# Stated exercise:
Copy these lines from the listing word for word, starting at the line that contains "1520x784 pixels." and ending after the line that contains "(x=294, y=288)".

A block of data
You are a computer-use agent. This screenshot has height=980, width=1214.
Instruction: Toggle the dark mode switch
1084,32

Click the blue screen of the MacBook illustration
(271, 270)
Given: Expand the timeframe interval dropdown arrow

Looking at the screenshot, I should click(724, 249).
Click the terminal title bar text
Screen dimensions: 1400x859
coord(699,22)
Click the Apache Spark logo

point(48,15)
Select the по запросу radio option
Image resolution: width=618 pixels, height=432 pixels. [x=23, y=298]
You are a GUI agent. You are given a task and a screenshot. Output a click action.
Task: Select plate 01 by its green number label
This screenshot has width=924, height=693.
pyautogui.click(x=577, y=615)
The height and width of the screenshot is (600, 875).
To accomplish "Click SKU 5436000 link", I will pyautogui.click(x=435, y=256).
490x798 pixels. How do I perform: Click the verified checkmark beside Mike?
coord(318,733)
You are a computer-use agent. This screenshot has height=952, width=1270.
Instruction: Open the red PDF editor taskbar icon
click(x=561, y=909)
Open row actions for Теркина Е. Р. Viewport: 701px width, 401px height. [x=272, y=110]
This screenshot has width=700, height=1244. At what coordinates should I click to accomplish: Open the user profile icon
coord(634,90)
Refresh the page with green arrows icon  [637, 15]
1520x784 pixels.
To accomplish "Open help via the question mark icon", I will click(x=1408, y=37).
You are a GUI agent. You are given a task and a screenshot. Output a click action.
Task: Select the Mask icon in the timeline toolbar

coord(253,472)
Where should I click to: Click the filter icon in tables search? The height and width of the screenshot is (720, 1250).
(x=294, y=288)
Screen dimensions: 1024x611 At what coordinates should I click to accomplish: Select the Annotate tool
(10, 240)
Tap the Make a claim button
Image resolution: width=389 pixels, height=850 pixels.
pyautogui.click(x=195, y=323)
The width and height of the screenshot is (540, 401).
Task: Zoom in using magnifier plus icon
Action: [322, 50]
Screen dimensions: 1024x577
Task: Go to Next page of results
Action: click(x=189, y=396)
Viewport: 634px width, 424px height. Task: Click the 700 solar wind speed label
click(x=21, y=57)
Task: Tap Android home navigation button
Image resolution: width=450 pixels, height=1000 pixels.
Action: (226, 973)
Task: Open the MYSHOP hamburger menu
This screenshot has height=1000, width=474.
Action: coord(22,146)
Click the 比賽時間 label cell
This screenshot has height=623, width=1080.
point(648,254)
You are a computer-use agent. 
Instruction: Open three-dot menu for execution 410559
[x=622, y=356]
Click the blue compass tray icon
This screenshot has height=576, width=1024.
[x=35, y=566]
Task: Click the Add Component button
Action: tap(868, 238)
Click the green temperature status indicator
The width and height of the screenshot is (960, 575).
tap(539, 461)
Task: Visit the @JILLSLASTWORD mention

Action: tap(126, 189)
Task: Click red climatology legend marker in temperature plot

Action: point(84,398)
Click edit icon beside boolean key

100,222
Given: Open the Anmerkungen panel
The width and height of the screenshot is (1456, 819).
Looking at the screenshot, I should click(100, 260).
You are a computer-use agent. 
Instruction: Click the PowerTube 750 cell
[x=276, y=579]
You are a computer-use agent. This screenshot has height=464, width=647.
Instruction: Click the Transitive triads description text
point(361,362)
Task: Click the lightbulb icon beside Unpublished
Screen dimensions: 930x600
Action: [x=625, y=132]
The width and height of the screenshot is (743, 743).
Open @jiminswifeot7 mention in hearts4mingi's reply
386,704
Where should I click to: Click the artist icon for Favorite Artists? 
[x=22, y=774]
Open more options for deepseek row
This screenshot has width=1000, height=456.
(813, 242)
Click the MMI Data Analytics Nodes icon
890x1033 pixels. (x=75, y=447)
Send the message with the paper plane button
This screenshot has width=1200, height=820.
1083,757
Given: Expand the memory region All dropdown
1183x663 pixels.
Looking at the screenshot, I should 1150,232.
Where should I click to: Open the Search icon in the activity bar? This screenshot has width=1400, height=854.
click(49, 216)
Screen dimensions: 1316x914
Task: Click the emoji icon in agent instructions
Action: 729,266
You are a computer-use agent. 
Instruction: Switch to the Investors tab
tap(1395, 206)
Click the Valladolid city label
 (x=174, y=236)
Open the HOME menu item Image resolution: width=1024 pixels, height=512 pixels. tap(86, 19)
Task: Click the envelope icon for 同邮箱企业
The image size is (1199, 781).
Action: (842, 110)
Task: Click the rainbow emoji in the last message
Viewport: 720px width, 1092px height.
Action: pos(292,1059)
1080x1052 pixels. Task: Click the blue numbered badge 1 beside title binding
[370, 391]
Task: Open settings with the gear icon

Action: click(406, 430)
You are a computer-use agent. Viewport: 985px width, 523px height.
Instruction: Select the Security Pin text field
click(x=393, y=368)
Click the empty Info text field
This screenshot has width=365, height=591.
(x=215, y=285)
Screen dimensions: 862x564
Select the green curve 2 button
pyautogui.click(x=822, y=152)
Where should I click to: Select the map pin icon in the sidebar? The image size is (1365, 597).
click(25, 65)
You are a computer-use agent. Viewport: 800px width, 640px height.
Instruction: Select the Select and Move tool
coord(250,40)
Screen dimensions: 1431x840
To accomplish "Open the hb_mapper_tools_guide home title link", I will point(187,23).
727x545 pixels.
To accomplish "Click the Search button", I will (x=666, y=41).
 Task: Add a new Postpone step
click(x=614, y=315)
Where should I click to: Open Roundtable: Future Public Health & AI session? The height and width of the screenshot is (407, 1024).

# The result:
1520x784 pixels.
To accomplish "Open help via the question mark icon", I will click(x=1408, y=37).
You are a GUI agent. You are given a task and a screenshot. Output a click action.
Task: Select the Mask icon in the timeline toolbar

coord(253,472)
Where should I click to: Click the filter icon in tables search? The height and width of the screenshot is (720, 1250).
(x=294, y=288)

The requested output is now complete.